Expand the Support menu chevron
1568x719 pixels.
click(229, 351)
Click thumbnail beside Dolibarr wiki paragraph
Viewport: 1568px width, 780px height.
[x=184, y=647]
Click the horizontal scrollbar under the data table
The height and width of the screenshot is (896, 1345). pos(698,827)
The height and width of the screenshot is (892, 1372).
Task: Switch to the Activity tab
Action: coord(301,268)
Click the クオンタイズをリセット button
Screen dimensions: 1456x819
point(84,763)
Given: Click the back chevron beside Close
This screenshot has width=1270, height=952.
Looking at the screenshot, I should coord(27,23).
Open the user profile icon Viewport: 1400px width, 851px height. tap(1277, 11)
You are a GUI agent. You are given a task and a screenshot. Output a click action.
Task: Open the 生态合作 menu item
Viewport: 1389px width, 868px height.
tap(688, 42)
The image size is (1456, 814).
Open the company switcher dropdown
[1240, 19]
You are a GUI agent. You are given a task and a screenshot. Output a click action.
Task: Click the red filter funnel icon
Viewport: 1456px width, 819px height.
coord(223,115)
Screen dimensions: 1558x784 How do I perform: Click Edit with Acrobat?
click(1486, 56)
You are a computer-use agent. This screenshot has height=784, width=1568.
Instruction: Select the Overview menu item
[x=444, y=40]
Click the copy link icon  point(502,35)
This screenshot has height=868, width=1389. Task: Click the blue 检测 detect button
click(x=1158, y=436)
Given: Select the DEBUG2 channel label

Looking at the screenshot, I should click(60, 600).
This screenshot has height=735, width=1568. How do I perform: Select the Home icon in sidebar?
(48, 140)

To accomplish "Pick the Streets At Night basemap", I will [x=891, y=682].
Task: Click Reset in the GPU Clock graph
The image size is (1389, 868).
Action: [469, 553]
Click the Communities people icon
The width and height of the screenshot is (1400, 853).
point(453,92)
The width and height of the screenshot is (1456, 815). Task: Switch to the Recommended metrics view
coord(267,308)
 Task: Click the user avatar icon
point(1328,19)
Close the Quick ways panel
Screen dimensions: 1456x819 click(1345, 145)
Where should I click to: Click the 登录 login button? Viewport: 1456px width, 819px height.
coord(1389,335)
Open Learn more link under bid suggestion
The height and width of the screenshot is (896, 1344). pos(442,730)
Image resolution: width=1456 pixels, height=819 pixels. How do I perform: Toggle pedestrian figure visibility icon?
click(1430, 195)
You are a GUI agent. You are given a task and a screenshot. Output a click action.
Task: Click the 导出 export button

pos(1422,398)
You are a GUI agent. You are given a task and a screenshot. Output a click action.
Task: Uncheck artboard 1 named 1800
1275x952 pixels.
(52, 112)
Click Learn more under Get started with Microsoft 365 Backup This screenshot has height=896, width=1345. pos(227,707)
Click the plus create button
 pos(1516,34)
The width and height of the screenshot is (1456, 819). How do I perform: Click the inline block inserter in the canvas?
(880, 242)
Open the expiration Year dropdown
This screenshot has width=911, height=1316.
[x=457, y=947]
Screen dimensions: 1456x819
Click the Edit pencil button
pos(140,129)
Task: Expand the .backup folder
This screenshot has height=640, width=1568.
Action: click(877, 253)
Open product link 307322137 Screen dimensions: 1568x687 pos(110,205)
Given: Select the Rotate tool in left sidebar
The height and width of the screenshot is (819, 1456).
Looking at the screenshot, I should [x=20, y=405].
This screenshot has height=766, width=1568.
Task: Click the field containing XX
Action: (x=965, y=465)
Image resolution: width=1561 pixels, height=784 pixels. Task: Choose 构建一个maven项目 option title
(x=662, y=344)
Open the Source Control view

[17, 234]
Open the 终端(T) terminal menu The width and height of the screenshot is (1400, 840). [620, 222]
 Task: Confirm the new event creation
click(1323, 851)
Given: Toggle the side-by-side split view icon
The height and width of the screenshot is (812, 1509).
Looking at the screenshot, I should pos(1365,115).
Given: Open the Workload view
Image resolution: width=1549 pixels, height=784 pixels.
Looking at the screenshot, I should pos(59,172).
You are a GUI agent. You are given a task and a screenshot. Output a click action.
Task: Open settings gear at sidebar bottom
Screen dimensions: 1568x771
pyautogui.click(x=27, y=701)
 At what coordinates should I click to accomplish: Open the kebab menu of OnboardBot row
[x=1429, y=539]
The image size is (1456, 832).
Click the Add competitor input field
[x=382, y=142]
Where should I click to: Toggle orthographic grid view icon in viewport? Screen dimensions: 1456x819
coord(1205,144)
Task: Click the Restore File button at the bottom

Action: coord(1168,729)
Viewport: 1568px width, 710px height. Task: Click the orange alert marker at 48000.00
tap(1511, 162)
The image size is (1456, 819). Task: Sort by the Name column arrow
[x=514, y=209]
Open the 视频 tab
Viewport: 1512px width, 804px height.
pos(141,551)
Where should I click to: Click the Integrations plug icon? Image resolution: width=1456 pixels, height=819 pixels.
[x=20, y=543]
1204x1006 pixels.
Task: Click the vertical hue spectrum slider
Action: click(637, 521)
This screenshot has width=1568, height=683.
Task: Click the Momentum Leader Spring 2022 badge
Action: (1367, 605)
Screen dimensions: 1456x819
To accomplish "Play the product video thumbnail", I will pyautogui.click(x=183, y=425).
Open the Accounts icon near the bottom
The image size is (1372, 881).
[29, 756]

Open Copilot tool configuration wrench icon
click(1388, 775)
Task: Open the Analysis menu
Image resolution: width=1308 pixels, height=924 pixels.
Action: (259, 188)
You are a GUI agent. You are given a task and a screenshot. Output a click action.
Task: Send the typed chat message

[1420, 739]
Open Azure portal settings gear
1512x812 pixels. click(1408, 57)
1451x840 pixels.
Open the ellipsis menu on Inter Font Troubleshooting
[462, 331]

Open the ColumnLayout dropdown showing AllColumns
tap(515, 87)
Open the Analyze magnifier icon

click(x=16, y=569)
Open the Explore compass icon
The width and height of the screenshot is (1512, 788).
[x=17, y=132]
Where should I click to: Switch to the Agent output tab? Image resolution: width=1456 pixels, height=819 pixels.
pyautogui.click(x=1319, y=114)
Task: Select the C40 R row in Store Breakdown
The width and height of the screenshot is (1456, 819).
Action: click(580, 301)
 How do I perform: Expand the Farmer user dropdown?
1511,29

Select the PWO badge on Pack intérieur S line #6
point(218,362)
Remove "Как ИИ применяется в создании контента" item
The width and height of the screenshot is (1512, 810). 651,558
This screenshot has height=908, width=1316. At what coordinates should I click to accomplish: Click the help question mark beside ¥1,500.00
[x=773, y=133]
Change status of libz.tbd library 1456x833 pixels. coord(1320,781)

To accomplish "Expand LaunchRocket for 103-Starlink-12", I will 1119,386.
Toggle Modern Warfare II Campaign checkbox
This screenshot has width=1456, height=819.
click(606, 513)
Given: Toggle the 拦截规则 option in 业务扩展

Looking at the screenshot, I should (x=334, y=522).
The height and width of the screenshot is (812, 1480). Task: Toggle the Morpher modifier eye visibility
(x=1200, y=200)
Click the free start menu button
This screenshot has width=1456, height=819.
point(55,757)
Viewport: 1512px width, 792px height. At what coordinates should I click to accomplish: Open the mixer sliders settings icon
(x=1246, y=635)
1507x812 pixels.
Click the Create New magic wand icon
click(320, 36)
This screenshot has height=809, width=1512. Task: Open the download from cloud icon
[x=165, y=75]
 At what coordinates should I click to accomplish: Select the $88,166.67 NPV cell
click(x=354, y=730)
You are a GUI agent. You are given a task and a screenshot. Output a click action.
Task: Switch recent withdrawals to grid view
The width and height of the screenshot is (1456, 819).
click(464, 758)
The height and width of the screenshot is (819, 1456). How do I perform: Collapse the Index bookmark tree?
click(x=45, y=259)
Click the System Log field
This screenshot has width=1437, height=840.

Exercise prompt:
Copy each line of the material where "chevron" is found.

Solution to the exercise:
Expand the Support menu chevron
Given: Click the back chevron beside Close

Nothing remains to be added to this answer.